Wal-Mart in particular is positioning itself as a place to buy traditional top-tier brands, not just cheap imports. It's expanding all consumer electronics offerings in its stores this coming year. Goldman Sachs analyst Matthew Fassler, who follows the CE industry, called it "a well-coordinated set-up" that displays and promotes brands like Samsung and Sony.
"Clearly, there's the beginning of a market-wide shift here, which for specialty retailers, doesn't bode all that well," Fassler said.
Sony first started offering specific models of its LCD TVs to Wal-Mart (and also to Target) midway through 2007 on a limited basis.
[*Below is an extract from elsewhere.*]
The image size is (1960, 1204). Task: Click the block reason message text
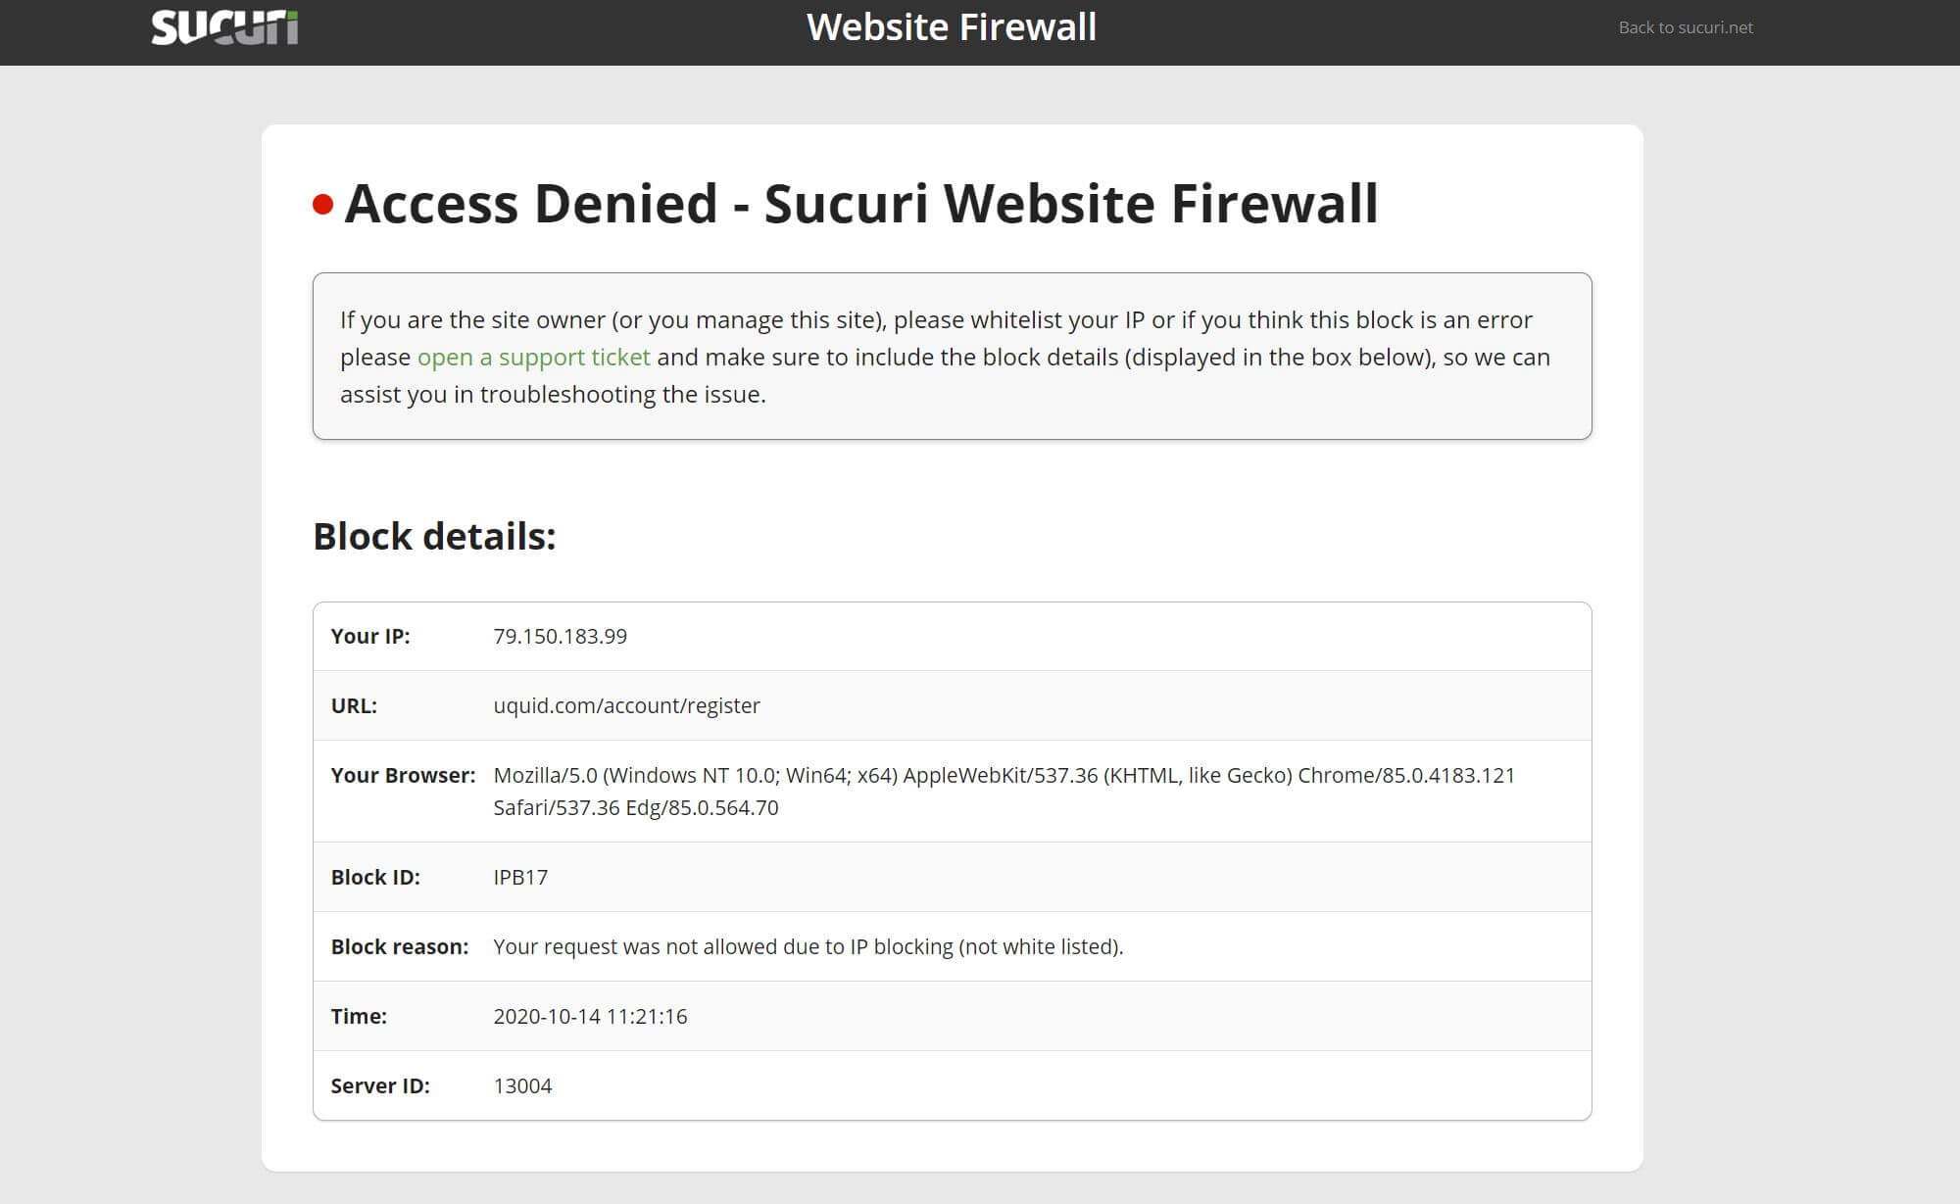(808, 946)
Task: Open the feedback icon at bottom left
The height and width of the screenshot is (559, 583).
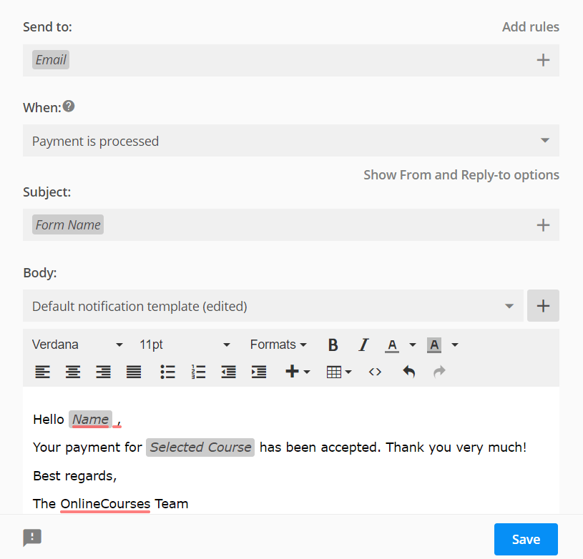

Last week, Stan Glasgow, president of Sony Electronics in the U.S., told CNET News.com that his company would bein the deal with Wal-Mart by 40 percent.
There seems to be a number of shifts occuring, including one back toward the established brands like Sony, Sharp, and Samsung, and away from the smaller players.
"This could be a shake out year in LCD TV market," DisplaySearch's Young said.
More than others, he added, it will probably help Sony in particular. "They're well positioned in the high end of market, and well positioned to take lots of share. They're making a lot of aggressive moves with OEMs, which makes things more difficult for second and third tiers."
The signs are already pointing that direction. After a poor showing in the first half of 2007, Sony rebounded in a major way in the most recent holiday season and despite its tradition of charging higher prices than its competitors, came away in the fourth quarter of 2007 as.